CNN Indonesia
Senin, 14 Jul 2025 14:32 WIB

Jakarta, CNN Indonesia --
Kejaksaan Agung (Kejagung) mengungkap alasan belum mengeluarkan permohonan Daftar Pencarian Orang (DPO) juga ekstradisi terhadap bos minyak Riza Chalid.
Kepala Pusat Penerangan Hukum Kejagung Harli Siregar mengatakan hal itu dikarenakan penyidik ingin lebih dahulu memanggil Riza Chalid untuk diperiksa sebagai tersangka lewat mekanisme yang ada.
Ia menjelaskan surat DPO, Red Notice atapun ekstradisi tidak bisa dikeluarkan penyidik apabila yang bersangkutan belum pernah dipanggil untuk diperiksa sebagai tersangka.
"Karena statusnya sudah tersangka, maka langkah awal yang harus dilakukan penyidik melakukan pemanggilan terhadap yang bersangkutan dalam statusnya sebagai tersangka," ujarnya kepada wartawan di Kejagung, Senin (14/7).
"Mana kala yang bersangkutan tidak memenuhi panggilan, baru dilakukan langkah-langkah hukum selanjutnya. Jadi tidak bisa serta-merta misalnya dinyatakan DPO atau melakukan permintaan ekstradisi," imbuhnya.
Oleh sebab itu, Harli mengatakan saat ini penyidik Jaksa Agung Muda Bidang Tindak Pidana Khusus akan segera melayangkan panggilan pemeriksaan terhadap Riza Chalid.
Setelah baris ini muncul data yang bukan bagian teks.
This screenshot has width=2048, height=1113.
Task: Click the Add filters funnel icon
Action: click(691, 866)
Apabila yang bersangkutan kembali mangkir dari panggilan penyidik, kata dia, barulah upaya hukum paksa berupa penerbitan DPO ataupun Red Notice hingga ekstradisi akan ditempuh.
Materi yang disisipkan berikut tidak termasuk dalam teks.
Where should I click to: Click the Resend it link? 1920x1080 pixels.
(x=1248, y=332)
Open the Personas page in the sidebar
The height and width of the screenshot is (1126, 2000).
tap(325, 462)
Kendati demikian, Harli menyebut penyidik telah melakukan pencekalan terhadap Riza di kasus korupsi tata kelola minyak mentah dan produk kilang pada PT Pertamina periode 2018-2023.
"Supaya pihak imigrasi bisa melakukan monitoring terhadap lalu lintas perjalanan orang yang sudah dimintai pencekalan dan itu sekarang sedang berproses," tuturnya.
Dalam kasus ini, Kejagung telah menetapkan 18 tersangka. Belasan tersangka itu mulai dari Riva Siahaan (RS) selaku Direktur Utama PT Pertamina Patra Niaga dan Yoki Firnandi (YF) selaku Direktur Utama PT Pertamina International Shipping.
Selain itu, Kejagung juga menetapkan saudagar minyak Mohammad Riza Chalid selaku Beneficial Owner dari PT Orbit Terminal Merak (OTM) dan anaknya Muhammad Kerry Andrianto Riza selaku Beneficial Owner PT Navigator Khatulistiwa.
Kejagung menyebut total kerugian negara dalam perkara korupsi tersebut mencapai Rp285 triliun yang terdiri dari kerugian keuangan negara dan kerugian perekonomian negara.